**** AVAILABLE DATA

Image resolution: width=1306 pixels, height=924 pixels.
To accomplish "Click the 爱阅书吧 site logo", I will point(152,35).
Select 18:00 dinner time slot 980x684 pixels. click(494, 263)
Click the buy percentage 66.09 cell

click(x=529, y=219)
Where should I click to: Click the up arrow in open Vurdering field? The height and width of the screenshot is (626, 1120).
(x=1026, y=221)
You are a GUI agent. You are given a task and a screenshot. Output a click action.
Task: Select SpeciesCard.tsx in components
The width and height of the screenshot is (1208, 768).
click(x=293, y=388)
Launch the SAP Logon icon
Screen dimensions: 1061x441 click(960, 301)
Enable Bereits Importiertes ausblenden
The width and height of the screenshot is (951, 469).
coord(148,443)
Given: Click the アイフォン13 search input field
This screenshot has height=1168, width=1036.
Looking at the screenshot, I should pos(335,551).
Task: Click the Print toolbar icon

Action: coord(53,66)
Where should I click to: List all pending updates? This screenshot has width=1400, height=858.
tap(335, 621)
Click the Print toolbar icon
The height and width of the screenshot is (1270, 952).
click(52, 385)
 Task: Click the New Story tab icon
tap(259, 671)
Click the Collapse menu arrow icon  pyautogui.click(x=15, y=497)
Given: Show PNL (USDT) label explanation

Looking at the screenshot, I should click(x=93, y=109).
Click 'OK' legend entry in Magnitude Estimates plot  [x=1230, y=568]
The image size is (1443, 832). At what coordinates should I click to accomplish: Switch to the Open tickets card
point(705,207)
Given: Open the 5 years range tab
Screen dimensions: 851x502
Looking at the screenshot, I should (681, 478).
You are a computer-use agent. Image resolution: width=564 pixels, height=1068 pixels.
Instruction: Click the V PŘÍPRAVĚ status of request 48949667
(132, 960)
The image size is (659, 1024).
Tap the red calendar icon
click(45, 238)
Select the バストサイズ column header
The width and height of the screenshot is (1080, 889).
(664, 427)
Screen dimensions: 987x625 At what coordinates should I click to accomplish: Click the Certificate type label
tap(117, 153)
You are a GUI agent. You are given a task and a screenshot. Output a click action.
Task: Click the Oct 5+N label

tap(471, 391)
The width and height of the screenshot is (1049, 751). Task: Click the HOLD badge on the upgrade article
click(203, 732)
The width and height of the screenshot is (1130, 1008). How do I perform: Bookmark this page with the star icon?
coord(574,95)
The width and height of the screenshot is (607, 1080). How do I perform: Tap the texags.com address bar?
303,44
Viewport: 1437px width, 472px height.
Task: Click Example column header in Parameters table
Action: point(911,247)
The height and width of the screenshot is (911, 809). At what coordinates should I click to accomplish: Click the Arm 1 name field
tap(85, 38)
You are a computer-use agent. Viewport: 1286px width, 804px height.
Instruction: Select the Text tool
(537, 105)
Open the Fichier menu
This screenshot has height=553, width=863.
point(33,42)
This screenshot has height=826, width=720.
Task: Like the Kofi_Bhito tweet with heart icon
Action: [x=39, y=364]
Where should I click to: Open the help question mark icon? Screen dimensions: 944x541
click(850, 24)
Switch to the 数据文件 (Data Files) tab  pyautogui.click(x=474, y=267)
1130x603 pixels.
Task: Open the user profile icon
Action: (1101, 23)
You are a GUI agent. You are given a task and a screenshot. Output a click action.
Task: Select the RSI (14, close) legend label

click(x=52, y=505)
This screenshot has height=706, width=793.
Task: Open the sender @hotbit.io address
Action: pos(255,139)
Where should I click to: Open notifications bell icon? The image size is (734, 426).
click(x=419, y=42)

********

> EXERCISE GOAL:
Reproduce the material above in full, exactly.

> PROBLEM SOLUTION:
Image resolution: width=1306 pixels, height=924 pixels.
To accomplish "Click the 爱阅书吧 site logo", I will point(152,35).
Select 18:00 dinner time slot 980x684 pixels. click(494, 263)
Click the buy percentage 66.09 cell

click(x=529, y=219)
Where should I click to: Click the up arrow in open Vurdering field? The height and width of the screenshot is (626, 1120).
(x=1026, y=221)
You are a GUI agent. You are given a task and a screenshot. Output a click action.
Task: Select SpeciesCard.tsx in components
The width and height of the screenshot is (1208, 768).
click(x=293, y=388)
Launch the SAP Logon icon
Screen dimensions: 1061x441 click(960, 301)
Enable Bereits Importiertes ausblenden
The width and height of the screenshot is (951, 469).
coord(148,443)
Given: Click the アイフォン13 search input field
This screenshot has height=1168, width=1036.
Looking at the screenshot, I should pos(335,551).
Task: Click the Print toolbar icon

Action: coord(53,66)
Where should I click to: List all pending updates? This screenshot has width=1400, height=858.
tap(335, 621)
Click the Print toolbar icon
The height and width of the screenshot is (1270, 952).
click(52, 385)
 Task: Click the New Story tab icon
tap(259, 671)
Click the Collapse menu arrow icon  pyautogui.click(x=15, y=497)
Given: Show PNL (USDT) label explanation

Looking at the screenshot, I should click(x=93, y=109).
Click 'OK' legend entry in Magnitude Estimates plot  [x=1230, y=568]
The image size is (1443, 832). At what coordinates should I click to accomplish: Switch to the Open tickets card
point(705,207)
Given: Open the 5 years range tab
Screen dimensions: 851x502
Looking at the screenshot, I should (681, 478).
You are a computer-use agent. Image resolution: width=564 pixels, height=1068 pixels.
Instruction: Click the V PŘÍPRAVĚ status of request 48949667
(132, 960)
The image size is (659, 1024).
Tap the red calendar icon
click(45, 238)
Select the バストサイズ column header
The width and height of the screenshot is (1080, 889).
(664, 427)
Screen dimensions: 987x625 At what coordinates should I click to accomplish: Click the Certificate type label
tap(117, 153)
You are a GUI agent. You are given a task and a screenshot. Output a click action.
Task: Click the Oct 5+N label

tap(471, 391)
The width and height of the screenshot is (1049, 751). Task: Click the HOLD badge on the upgrade article
click(203, 732)
The width and height of the screenshot is (1130, 1008). How do I perform: Bookmark this page with the star icon?
coord(574,95)
The width and height of the screenshot is (607, 1080). How do I perform: Tap the texags.com address bar?
303,44
Viewport: 1437px width, 472px height.
Task: Click Example column header in Parameters table
Action: point(911,247)
The height and width of the screenshot is (911, 809). At what coordinates should I click to accomplish: Click the Arm 1 name field
tap(85, 38)
You are a computer-use agent. Viewport: 1286px width, 804px height.
Instruction: Select the Text tool
(537, 105)
Open the Fichier menu
This screenshot has height=553, width=863.
point(33,42)
This screenshot has height=826, width=720.
Task: Like the Kofi_Bhito tweet with heart icon
Action: [x=39, y=364]
Where should I click to: Open the help question mark icon? Screen dimensions: 944x541
click(850, 24)
Switch to the 数据文件 (Data Files) tab  pyautogui.click(x=474, y=267)
1130x603 pixels.
Task: Open the user profile icon
Action: (1101, 23)
You are a GUI agent. You are given a task and a screenshot. Output a click action.
Task: Select the RSI (14, close) legend label

click(x=52, y=505)
This screenshot has height=706, width=793.
Task: Open the sender @hotbit.io address
Action: pos(255,139)
Where should I click to: Open notifications bell icon? The image size is (734, 426).
click(x=419, y=42)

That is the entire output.